Re: Complexity formulae; Monzo's lattice diagrams

I wrote,

>According to [Dave Keenan], that sum models critical-band roughness
very well up to ratios of 17

Re-reading Dave's e-mail to me, I see that the sum only models
critical-band roughness well if the _sum_ is 17 or less. So intervals
like 11/8 and 13/8 are already too complex for this type of formula, as
they are too close to other ratios of similar complexity to be clearly
distinguished from them. Note that my harmonic entropy model, to the
accuracy that I've evaluated it so far, did not show local minima at
11/8 or 13/8, but there was a very tiny one at 11/6.

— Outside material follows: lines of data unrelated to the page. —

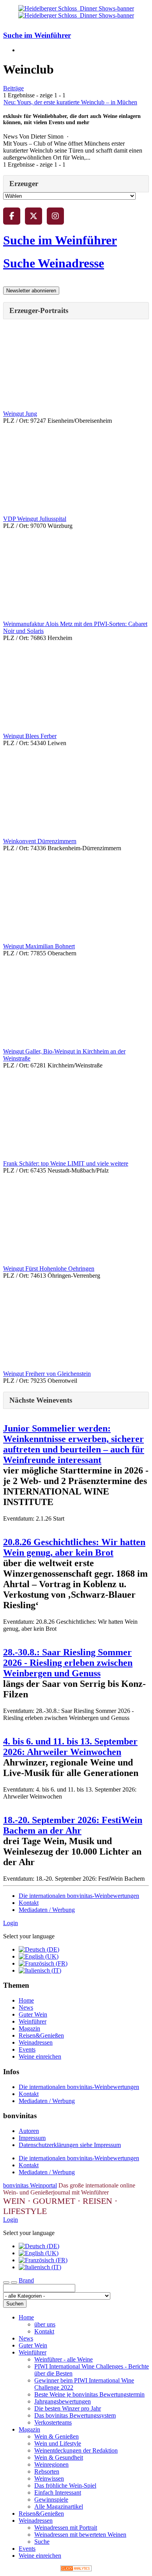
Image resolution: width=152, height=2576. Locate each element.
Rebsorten (46, 2471)
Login (10, 1923)
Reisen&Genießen (41, 2035)
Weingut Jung (20, 413)
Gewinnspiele (51, 2499)
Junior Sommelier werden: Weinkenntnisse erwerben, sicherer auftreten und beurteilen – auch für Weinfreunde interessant (73, 1444)
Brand (26, 2280)
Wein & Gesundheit (58, 2457)
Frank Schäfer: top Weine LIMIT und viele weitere (65, 1163)
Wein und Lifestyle (57, 2443)
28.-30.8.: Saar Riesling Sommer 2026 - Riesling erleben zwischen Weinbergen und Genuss (68, 1662)
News (26, 2007)
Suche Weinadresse (53, 263)
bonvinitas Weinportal (30, 2185)
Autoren (29, 2131)
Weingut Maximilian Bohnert (39, 946)
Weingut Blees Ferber (30, 736)
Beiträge (13, 88)
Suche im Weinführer (37, 35)
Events (27, 2049)
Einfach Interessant (57, 2492)
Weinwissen (49, 2478)
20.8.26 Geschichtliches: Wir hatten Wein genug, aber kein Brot (74, 1547)
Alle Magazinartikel (58, 2506)
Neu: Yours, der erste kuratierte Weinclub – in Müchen (70, 102)
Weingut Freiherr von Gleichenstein (47, 1373)
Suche (41, 2541)
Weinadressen (36, 2042)
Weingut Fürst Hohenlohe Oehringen (48, 1268)
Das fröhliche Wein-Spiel (65, 2485)
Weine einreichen (40, 2056)
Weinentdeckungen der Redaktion (76, 2450)
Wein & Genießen (56, 2436)
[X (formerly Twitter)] (33, 216)
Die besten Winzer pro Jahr (67, 2408)
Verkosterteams (53, 2422)
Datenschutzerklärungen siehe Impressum (70, 2145)
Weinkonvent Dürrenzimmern (39, 841)
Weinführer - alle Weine (63, 2359)
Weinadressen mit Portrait (65, 2527)
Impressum (32, 2138)
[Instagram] (55, 216)
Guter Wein (33, 2014)
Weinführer (32, 2021)
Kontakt (29, 1902)
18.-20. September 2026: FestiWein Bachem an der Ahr (72, 1825)
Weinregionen (51, 2464)
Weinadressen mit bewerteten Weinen (80, 2534)
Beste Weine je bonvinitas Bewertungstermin (89, 2394)
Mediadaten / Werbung (47, 1909)
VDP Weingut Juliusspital (34, 518)
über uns (44, 2324)
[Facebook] (11, 216)
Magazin (29, 2028)
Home (26, 2000)
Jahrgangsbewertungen (62, 2401)
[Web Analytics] (76, 2569)
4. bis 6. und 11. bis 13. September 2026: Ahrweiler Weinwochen (70, 1746)
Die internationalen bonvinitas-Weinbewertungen (79, 1895)
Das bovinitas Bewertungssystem (75, 2415)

Joe Monzo noted that he could not fit 11/6 in with the other minima in a
3-d lattice. To the entire enterprise of creating that lattice, I would
reply that the minima are not really a scale, except that they represent
the points you might stop at if tuning one note against a fixed pitch.
They are not conceived in relation to one another, although many of them
happen to be quite consonant with one another. Lattice diagrams are
useful when trying to grasp _all_ the interrelationships within a scale.
The harmonic entropy concept can be applied to all those
interrelationships, not just the ones formed with a single tonic. So if
you were really going to derive a scale (for a type of music in which a
lattice is relevant) from the harmonic entropy concept, you would not
simply take the minima and construct them all upwards from a single
tonic.